++++ Texte fourni

Autre cas dans lequel le devoir de se taire cède face au droit de savoir, celui qui repose sur la paix publique. Ainsi, en est-il du secret de la confession quand le prêtre a reçu de son fidèle une information qui permettrait de prévenir la commission d’une infraction ou qui porte sur un mauvais traitement infligé à un mineur de moins de 15 ans. Le prêtre sera alors confronté à un dilemme cornélien : respect du droit laïc ou respect du droit canon, puisque s’il révèle ces confidences, il sera exclu de la religion catholique, tandis que s’il ne les dénonce pas, il sera pénalement responsable.

Pour des raisons de santé publique, le médecin peut être délivré du devoir de se taire qui lui est, en principe, imposé. Il peut être ainsi autorisé à divulguer le dossier médical de son patient dans l’intérêt d’autrui. Par ailleurs, de manière indirecte, la création du dossier médical électronique fait courir un risque non négligeable pour le secret éponyme, pour peu que la sécurisation de ce fichier ne soit pas assurée de façon suffisamment efficace.

++++++++

Actions à réaliser »
• A. Les affirmations suivantes concordent-elles avec le texte sur le secret professionnel ? Pour chacune, répondez par oui ou non et citez mot pour mot le passage qui tranche. (i) Le prêtre qui révèle les confidences de son fidèle sera exclu de la religion catholique. (ii) Le médecin ne peut en aucun cas divulguer le dossier médical de son patient. (iii) Le mauvais traitement évoqué concerne un mineur de moins de 18 ans.
• B. Prolongez le texte sur le secret professionnel à la suite de sa dernière phrase.
Les lignes présentées ensuite proviennent d'une autre source.

++++ Données fournies

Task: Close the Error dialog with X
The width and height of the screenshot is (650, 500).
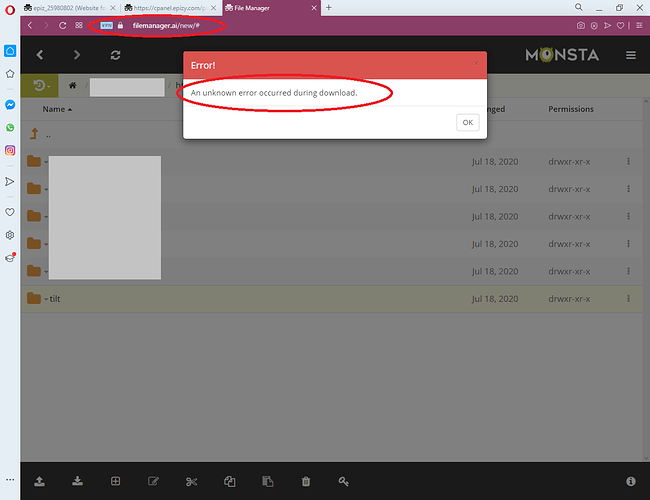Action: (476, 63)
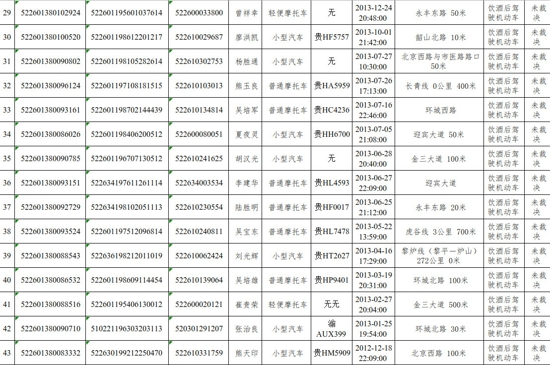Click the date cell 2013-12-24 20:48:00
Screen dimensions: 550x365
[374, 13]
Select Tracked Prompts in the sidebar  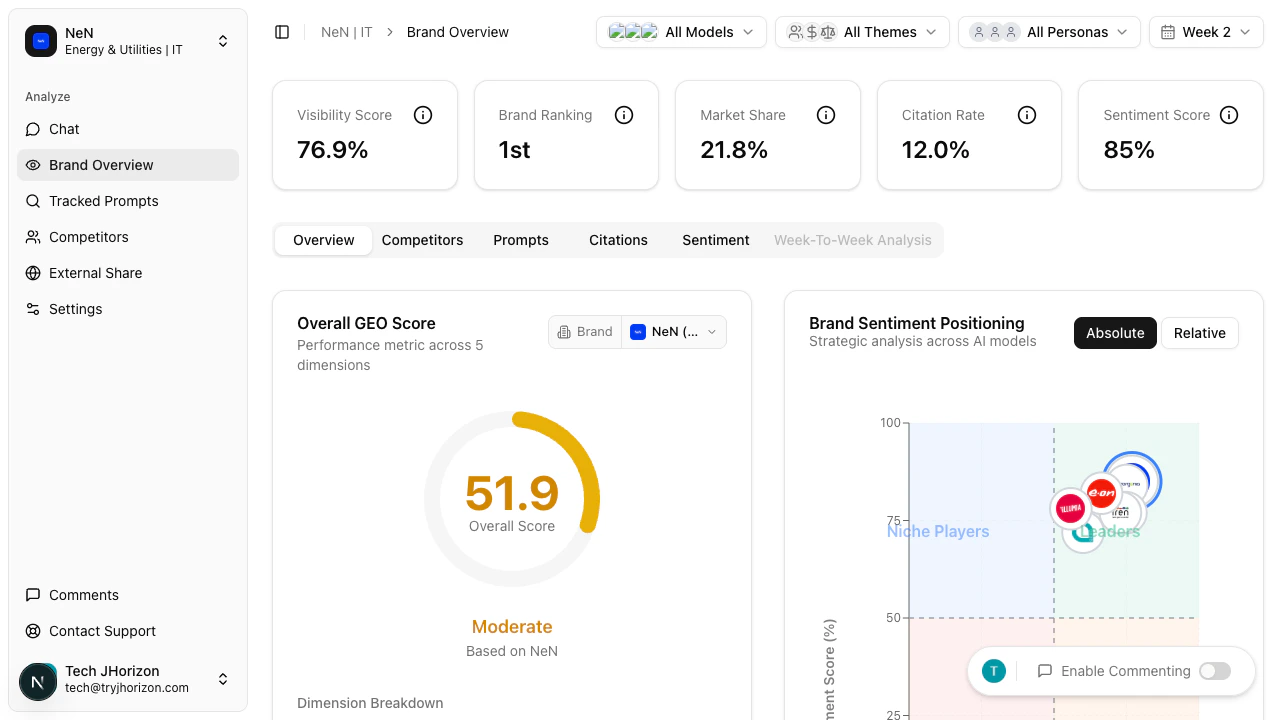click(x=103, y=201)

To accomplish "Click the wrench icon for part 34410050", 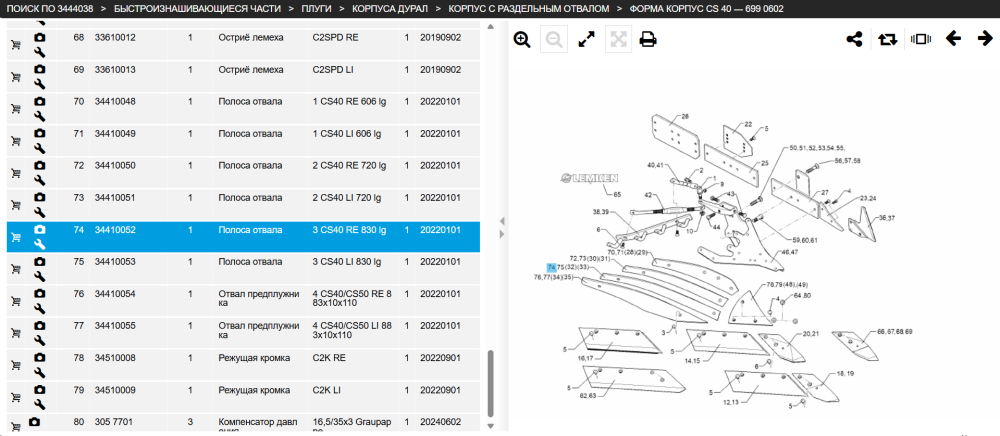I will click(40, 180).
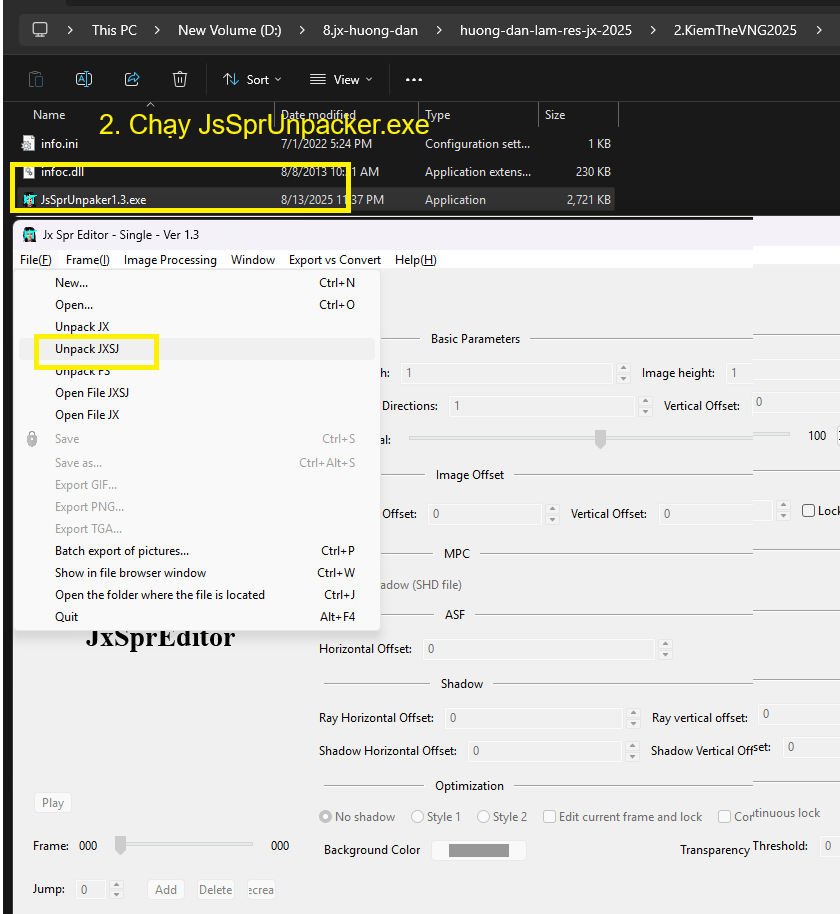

++++++++

Réponses »
• A.
(i) Oui : « s’il révèle ces confidences, il sera exclu de la religion catholique ».
(ii) Non : « Il peut être ainsi autorisé à divulguer le dossier médical de son patient dans l’intérêt d’autrui ».
(iii) Non : « un mauvais traitement infligé à un mineur de moins de 15 ans ».

• B.
« Parce qu’une justice cachée est suspecte », il existe depuis déjà un certain temps une tendance lourde à propos du secret de l’enquête et de l’instruction, lesquels seraient devenus des « secrets de polichinelles ». Et il est vrai que, comme l’actualité le révèle périodiquement, les violations de ces secrets sont légion, à tel point qu’on serait fondé à penser que ces secrets, alors même qu’ils sont pénalement sanctionnés, sont de simples leurres, d’autant qu’ils sont menacés par l’exigence de procès équitable au sens de l’article 6 de la Convention EDH.

Reste que si ces secrets ont du plomb dans l’aile, le secret de l’instruction demeure vivace, grâce au secret dans l’instruction « qui vient corriger les ratés du secret de l’instruction. En manipulant le temps et l’espace de l’instruction, le juge d’instruction va pouvoir faire régner un secret qui va lui être bénéfique, voire même indispensable, au bon déroulé de son instruction et des actes qu’il va prendre »2. J’en finirai avec cette première série d’hypothèses dans lesquelles le devoir de se taire est évincé par le droit de savoir et par l’exigence de transparence en évoquant les limites du secret bancaire, appréhendé à l’aune de la mondialisation de l’économie et de ses dérives : paradis fiscaux, blanchiments de capitaux, etc.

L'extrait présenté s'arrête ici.